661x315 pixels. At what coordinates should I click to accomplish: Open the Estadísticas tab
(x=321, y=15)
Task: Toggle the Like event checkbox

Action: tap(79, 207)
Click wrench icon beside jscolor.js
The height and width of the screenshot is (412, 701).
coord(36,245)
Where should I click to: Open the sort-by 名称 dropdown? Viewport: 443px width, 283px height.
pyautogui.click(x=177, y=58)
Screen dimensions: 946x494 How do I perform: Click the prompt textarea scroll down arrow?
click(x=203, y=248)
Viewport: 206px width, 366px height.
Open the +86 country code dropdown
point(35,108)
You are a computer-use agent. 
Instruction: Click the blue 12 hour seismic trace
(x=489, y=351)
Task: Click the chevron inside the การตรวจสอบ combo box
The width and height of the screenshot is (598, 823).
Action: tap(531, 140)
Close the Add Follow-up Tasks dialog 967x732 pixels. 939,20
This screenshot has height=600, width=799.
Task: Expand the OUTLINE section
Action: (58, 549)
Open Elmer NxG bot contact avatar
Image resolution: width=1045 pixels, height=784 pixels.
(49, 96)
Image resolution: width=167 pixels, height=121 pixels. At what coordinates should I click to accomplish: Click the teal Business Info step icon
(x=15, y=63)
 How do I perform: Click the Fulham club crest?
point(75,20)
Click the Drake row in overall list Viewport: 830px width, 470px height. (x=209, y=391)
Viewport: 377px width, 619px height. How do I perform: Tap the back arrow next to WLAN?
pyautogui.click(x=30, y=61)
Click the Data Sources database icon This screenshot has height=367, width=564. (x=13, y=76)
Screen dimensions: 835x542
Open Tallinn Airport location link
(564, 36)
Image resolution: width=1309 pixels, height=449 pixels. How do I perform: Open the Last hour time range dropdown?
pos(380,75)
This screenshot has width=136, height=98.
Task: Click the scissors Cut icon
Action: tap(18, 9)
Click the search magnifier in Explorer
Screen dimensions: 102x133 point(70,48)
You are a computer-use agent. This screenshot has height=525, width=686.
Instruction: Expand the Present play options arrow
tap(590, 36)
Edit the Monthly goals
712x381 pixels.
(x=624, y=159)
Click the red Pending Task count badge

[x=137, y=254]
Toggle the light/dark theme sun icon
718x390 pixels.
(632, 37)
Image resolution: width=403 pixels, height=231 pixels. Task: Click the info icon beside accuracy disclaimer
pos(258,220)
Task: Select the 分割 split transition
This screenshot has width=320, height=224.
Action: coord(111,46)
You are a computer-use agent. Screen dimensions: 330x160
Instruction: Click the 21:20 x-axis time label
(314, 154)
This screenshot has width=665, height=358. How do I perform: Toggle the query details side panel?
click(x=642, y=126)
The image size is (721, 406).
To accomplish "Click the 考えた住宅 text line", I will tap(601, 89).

» TASK OBJECTIVE: Everything from the line containing "This screenshot has width=320, height=224." through the end of the entries above should be retyped exactly, and nothing else.

» TASK SOLUTION:
This screenshot has width=320, height=224.
Action: coord(111,46)
You are a computer-use agent. Screen dimensions: 330x160
Instruction: Click the 21:20 x-axis time label
(314, 154)
This screenshot has width=665, height=358. How do I perform: Toggle the query details side panel?
click(x=642, y=126)
The image size is (721, 406).
To accomplish "Click the 考えた住宅 text line", I will tap(601, 89).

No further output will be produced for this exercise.